Enhanced lipase production from ionic liquid tolerant Klebsiella aerogenes using mustard oilcake for efficient biodiesel production

Lipase production was achieved using a thermo-alkalophilic-halophilic-ionic liquid-tolerant strain of Klebsiella aerogenes IBGE-ASQ-AA-BC-004, with mustard oilcake serving as the substrate. This production holds significance for various biotechnological applications, particularly in biodiesel and detergent manufacturing. Notably, the bacterium demonstrated lipase production containing 15 % w w−1 of various ionic liquids, showcasing its resilience and adaptability to adverse chemical conditions—crucial attributes for industrial utilization.

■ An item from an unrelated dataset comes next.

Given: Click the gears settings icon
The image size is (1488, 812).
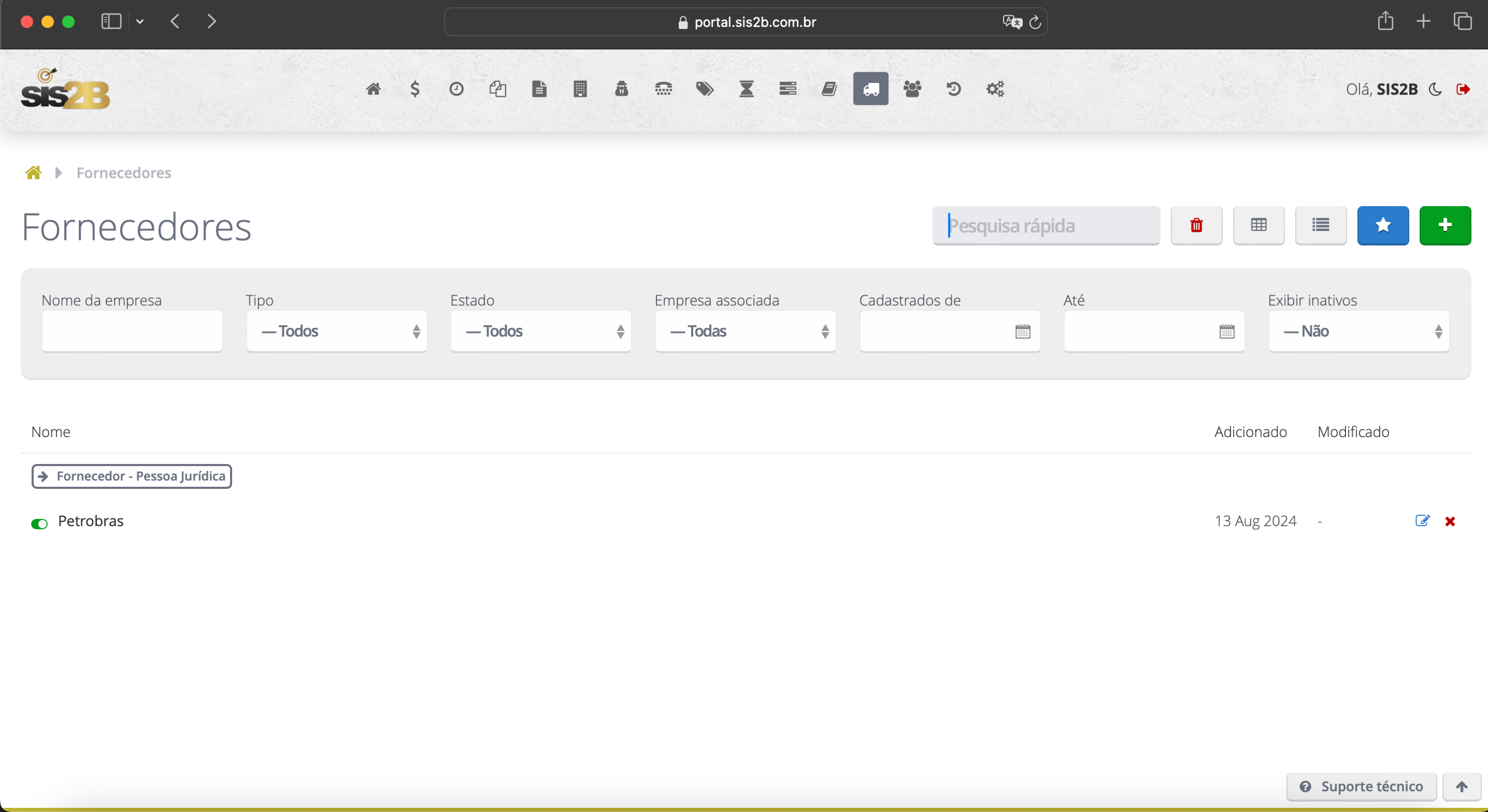Looking at the screenshot, I should tap(995, 88).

Several experiments were designed to optimize the lipase production conditions, revealing rice bran as the most effective carbon source among the tested untreated agricultural residues. Ionic liquid pretreatment not only facilitated bacterial growth but also enhanced lipase production, indicating a synergistic effect. Supplementing mineral medium with oilcakes from various oils, notably mustard oilcake, significantly promoted bacterial growth and increased lipase production. Addition of Tween 20 and polyethylene glycol surfactants substantially boosted lipase production, potentially enhancing enzyme stability and substrate accessibility. The stability of the purified lipase was assessed under various conditions to determine its thermostability, alkalophilic nature, and tolerance to ionic liquids. These properties were evaluated by incubating the enzyme under different temperatures ranging from 25 to 80 °C for 24 h to assess thermostability, varying pH values from 4 to 12 for 24 h to determine alkalophilic behavior, and exposure to 20 % (w v−1) ionic liquids for 24 h to establish tolerance. The produced lipase was subjected to the transesterification of waste cooking oil, yielding 83.21 % fatty acid methyl ester after 24 h. This high yield demonstrates the effectiveness of the optimized lipase in biodiesel production, contributing to sustainable energy production by utilizing waste and renewable resources.